Stradella, lavori dopo l'allagamento

STRADELLA.Ospedale di Broni-Stradella, probabile ritorno alla normalità, dopo l'allagamento del blocco operatorio chirurgico per una perdita di acqua, entro lunedi. Lo ha fatto intendere, ieri, la direttrice sanitaria dei tre ospedali dell'Oltrepo (Voghera, Varzi e Broni-Stradella) dottoressa Luigina Zambianchi: «Lunedi mattina alle otto, faremo l'ultima riunione assieme all'ufficio tecnico, personale medico ed infermieristico della sala operatoria e della chirurgia dell'ospedale Broni-Stradella. Lavorando anche di sabato e di domenica, prevedo ha aggiunto la dottoressa Zambianchi - che la struttura sarà di nuovo operativa già lunedi mattina». Insomma i disagi ci sono stati, ma, tutto sommato, secondo quanto spiega l'Azienda sanitaria, contenuti e limitati come numero di giorni, considerando che sabato e domenica la sala operatoria non prevede interventi, se non per urgenze.
L'allagamento, anche se mancano ancora conferme ufficiali, è derivato da una perdita d'acqua al secondo piano della struttura, partita nel locale guardaroba, esattamente al di sopra del blocco operatorio e non si esclude che possa essersi trattato di un errore umano (forse la caldaia di un ferro da stiro rimasta, per errore, accesa).
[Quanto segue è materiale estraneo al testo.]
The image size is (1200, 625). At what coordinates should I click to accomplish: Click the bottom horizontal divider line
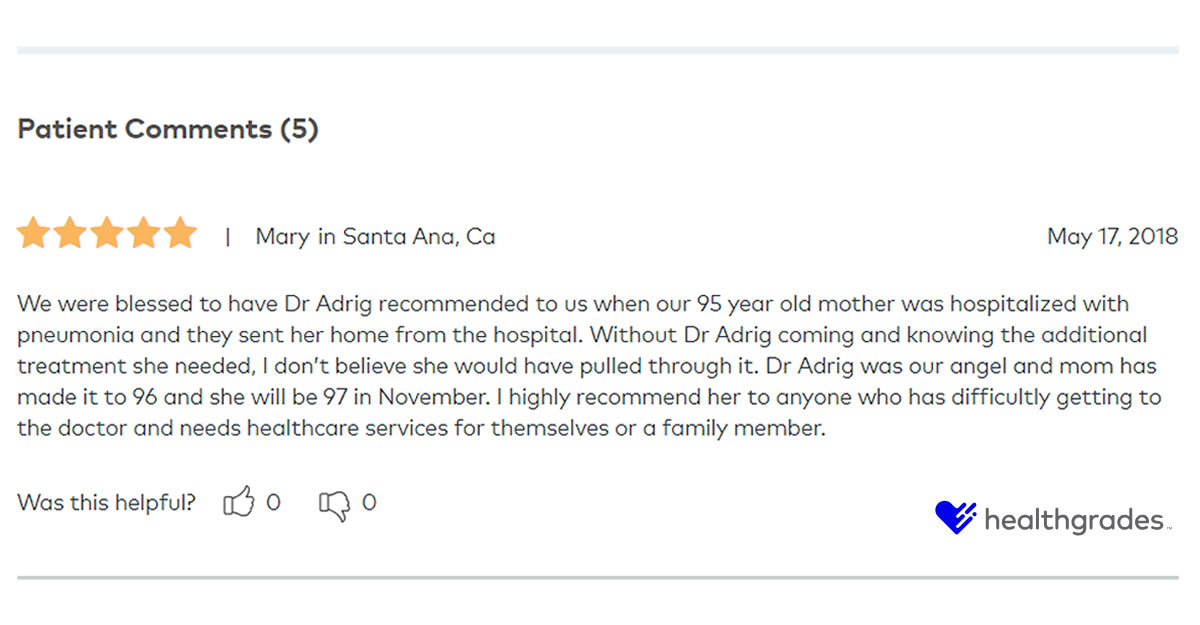click(x=598, y=577)
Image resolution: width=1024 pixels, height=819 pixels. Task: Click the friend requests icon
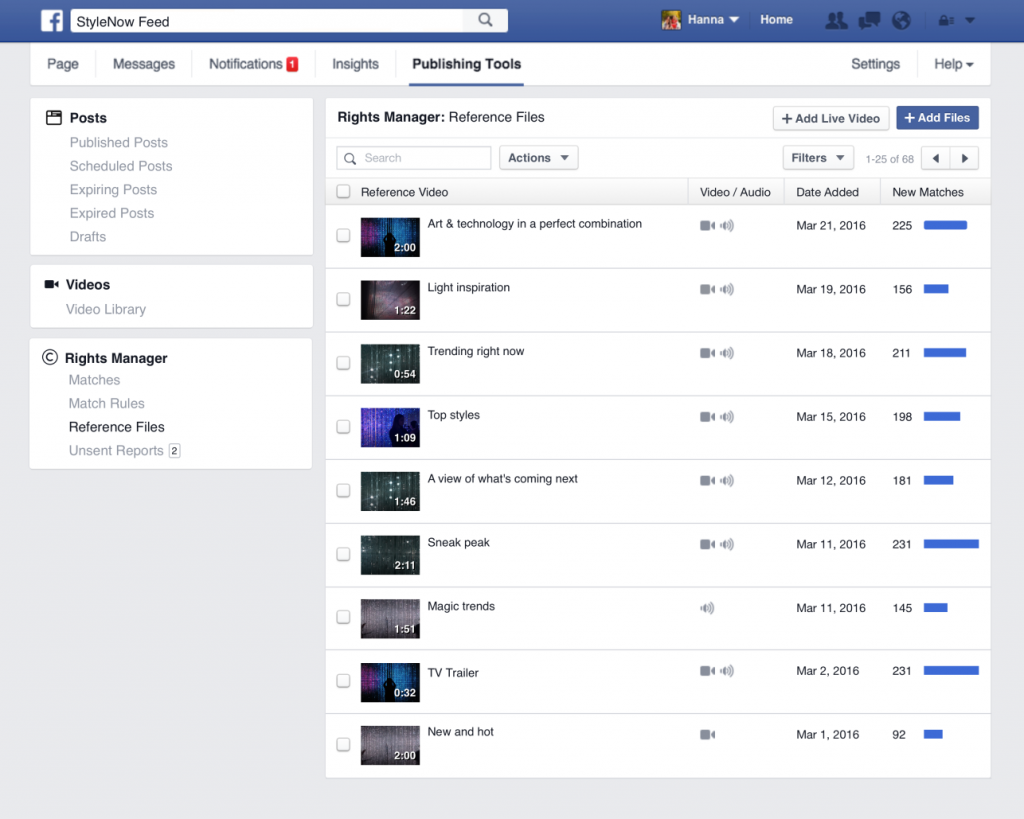[x=836, y=19]
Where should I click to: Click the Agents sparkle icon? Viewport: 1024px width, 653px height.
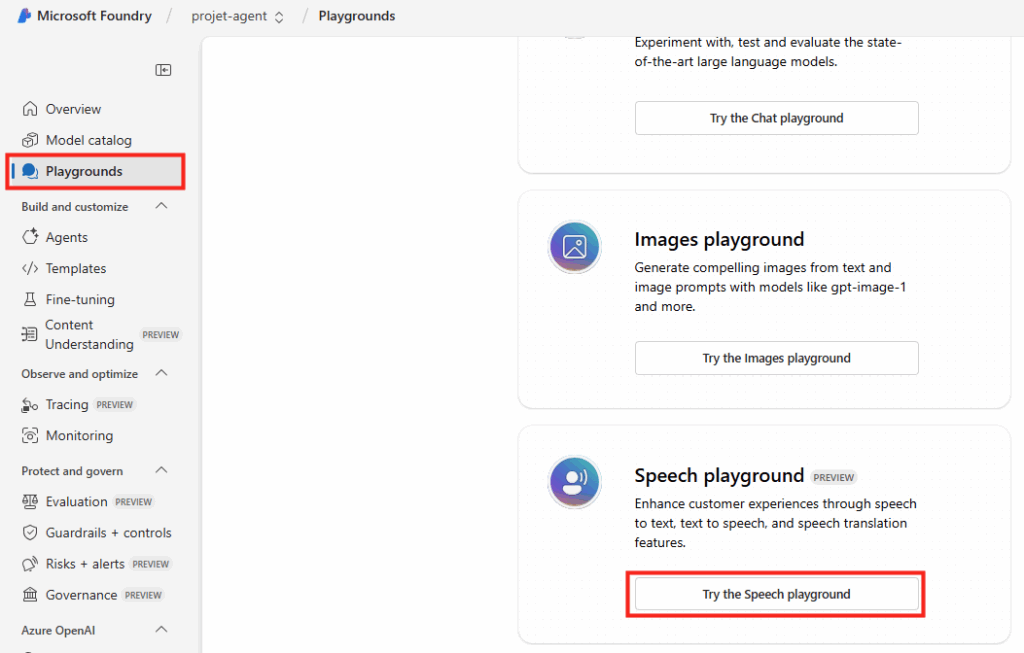[30, 237]
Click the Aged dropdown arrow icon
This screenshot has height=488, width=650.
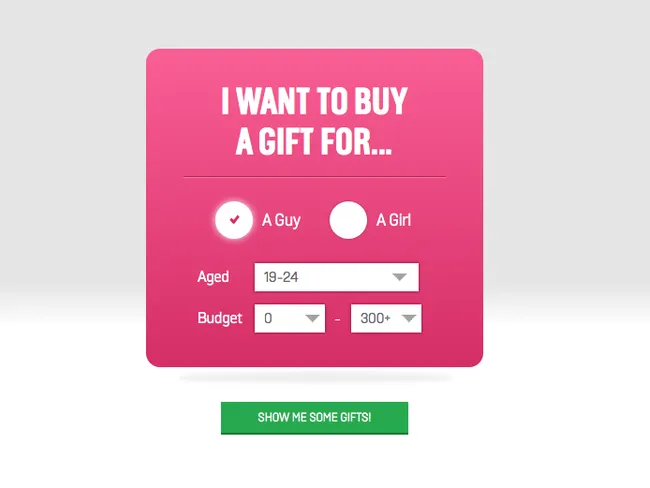[400, 277]
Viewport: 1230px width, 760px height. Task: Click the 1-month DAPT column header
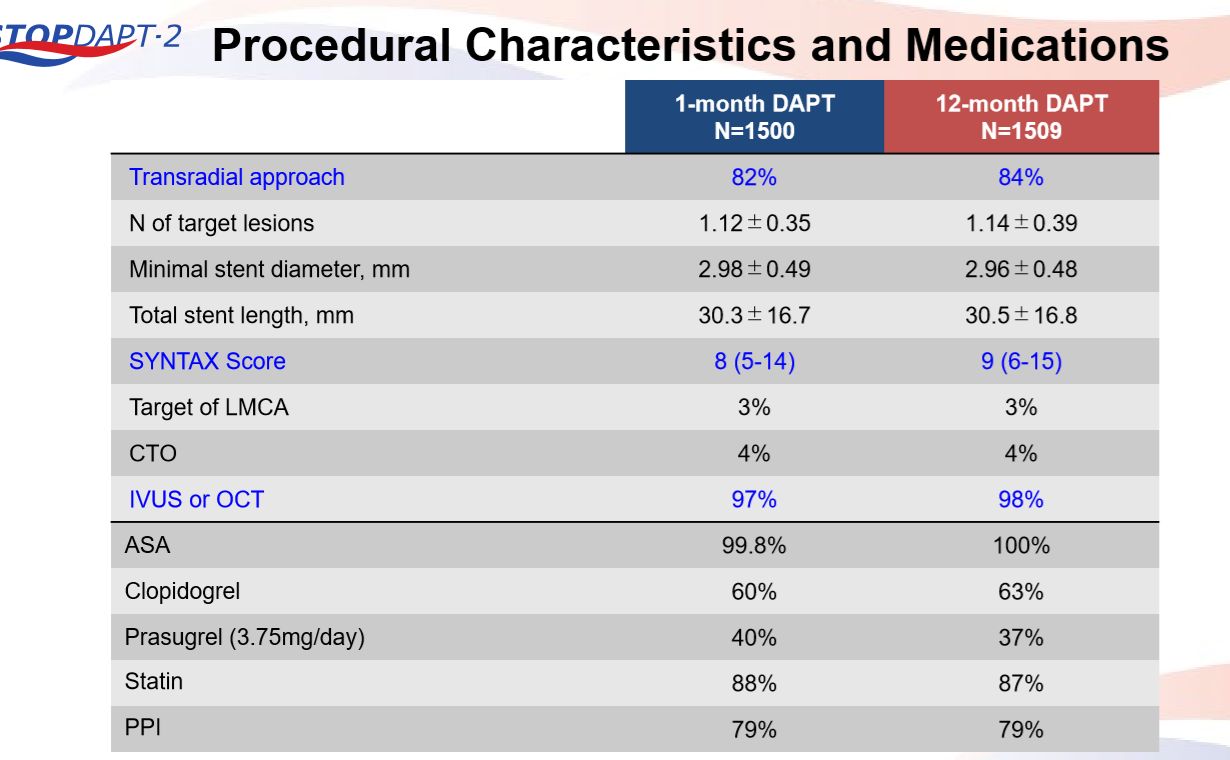pyautogui.click(x=755, y=117)
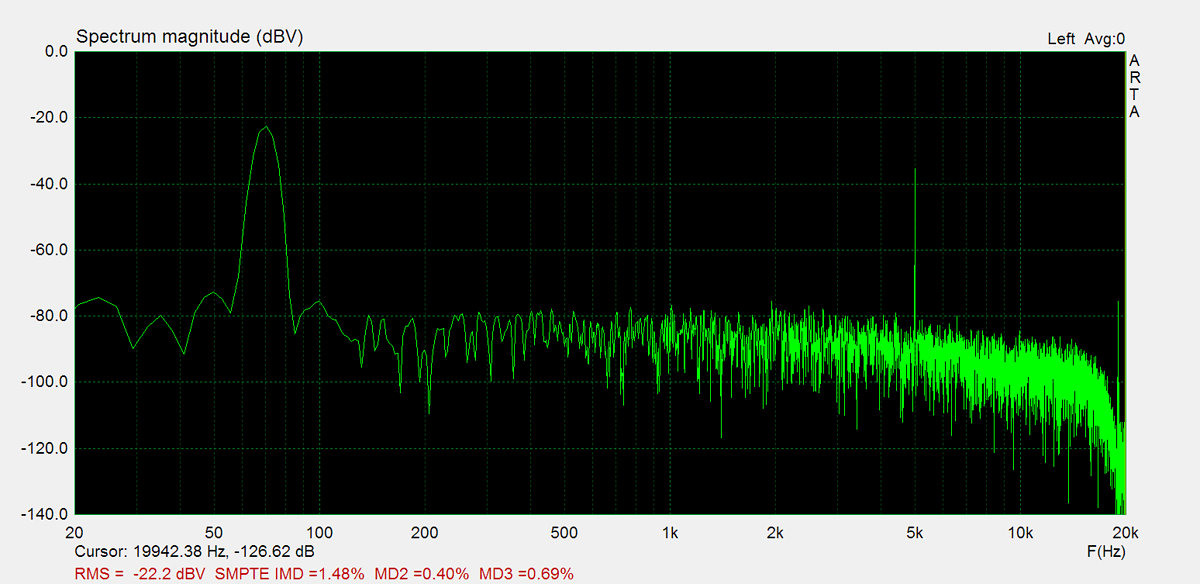Viewport: 1200px width, 584px height.
Task: Click the vertical ARTA label
Action: pyautogui.click(x=1133, y=86)
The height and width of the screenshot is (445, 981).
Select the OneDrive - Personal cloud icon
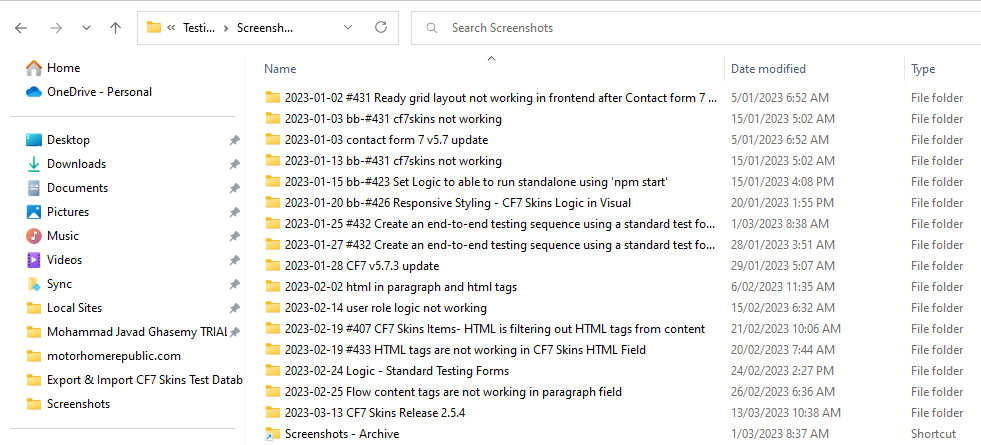34,92
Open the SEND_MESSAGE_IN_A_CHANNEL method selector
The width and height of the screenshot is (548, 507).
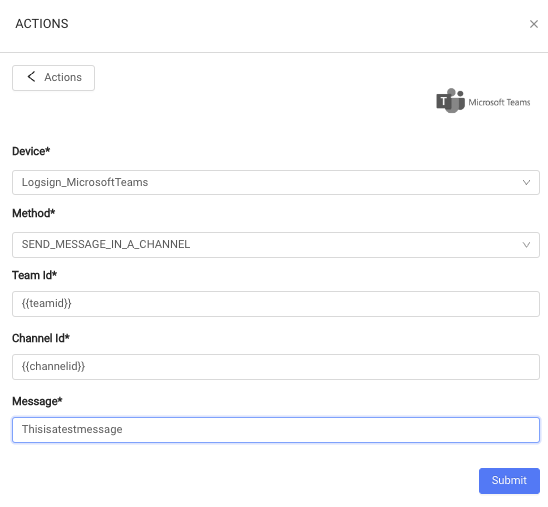276,245
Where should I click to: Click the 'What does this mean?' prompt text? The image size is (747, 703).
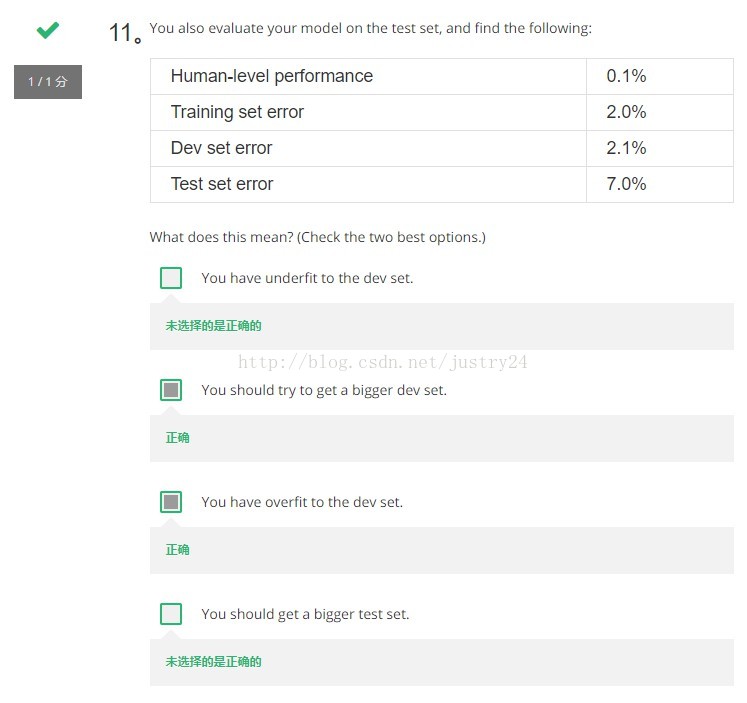[317, 237]
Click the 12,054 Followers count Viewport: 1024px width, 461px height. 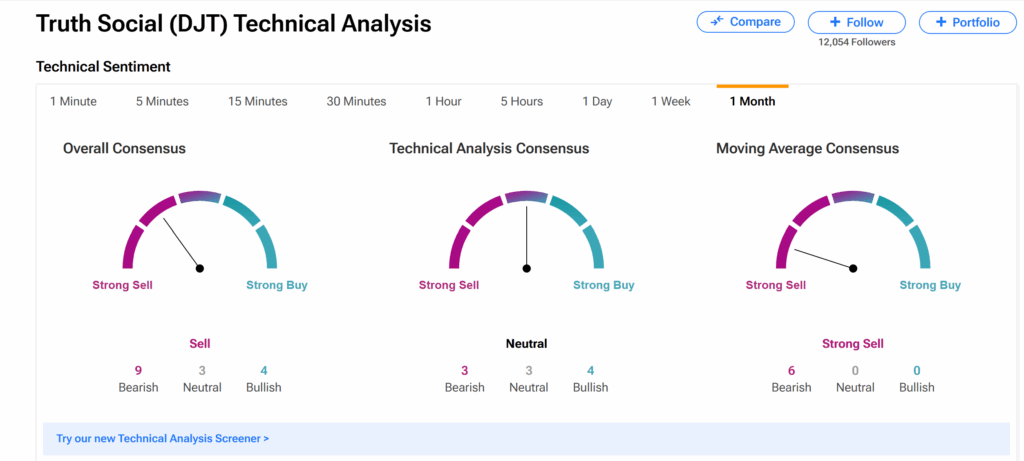[857, 42]
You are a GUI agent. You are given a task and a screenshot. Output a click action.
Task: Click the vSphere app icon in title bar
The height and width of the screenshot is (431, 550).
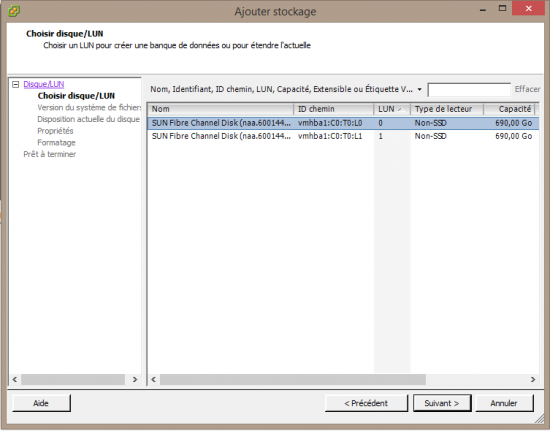pos(14,11)
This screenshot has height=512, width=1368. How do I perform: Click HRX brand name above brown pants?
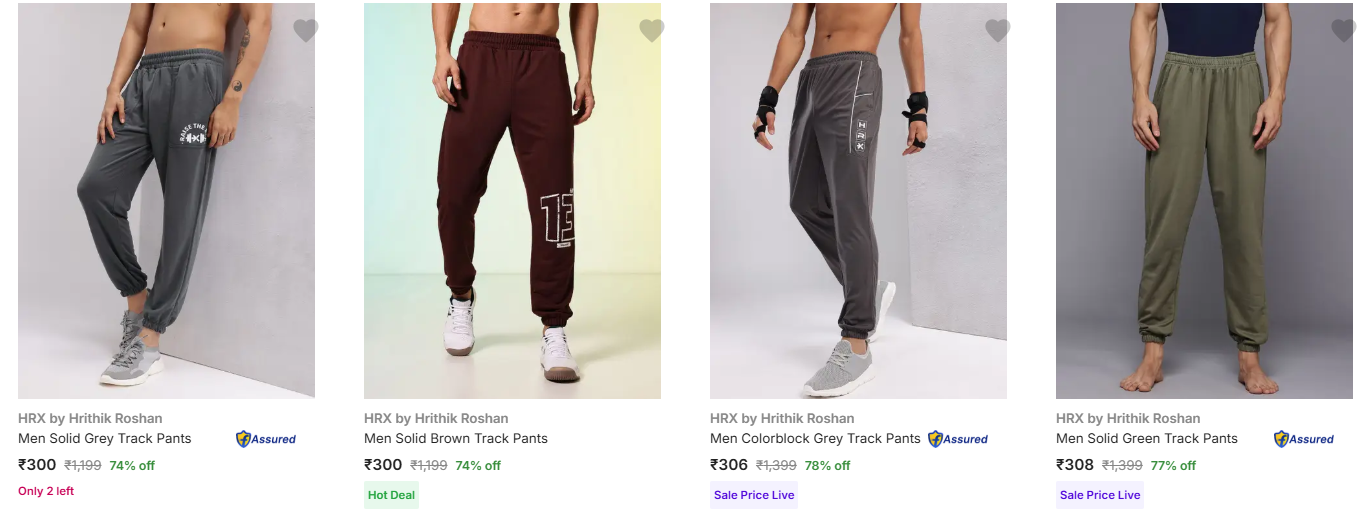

Nel blocco operatorio chirurgico, non c'è stato alcun danno alle attrezzature, che sono state subito portate all'asciutto mentre si sono verificati cedimenti nei pannelli della controsoffittatura, inzuppati dall'acqua. I danni più evidenti hanno, invece, riguardato il locale adibito a magazzino, la sala ristoro e spazi comuni che costituiscono il moderno blocco operatorio. Del tutto indenne e quindi regolarmente funzionante anche in questi giorni, il blocco operatorio ostetrico in quanto autonomo da quello chirurgico.
Perchè non è scattato nesun allarme per l'improvvisa infiltrazione? E perchè una sala operatorio nuova ha rischiato di essere minacciata dal problema idrico? Sulla vicenda l'Azienda intende aprire un accertamento per capire fino in fondo le motivazioni tecniche che hano portato al grave disagio che poteva creare danni ancora più gravi. (p.r.)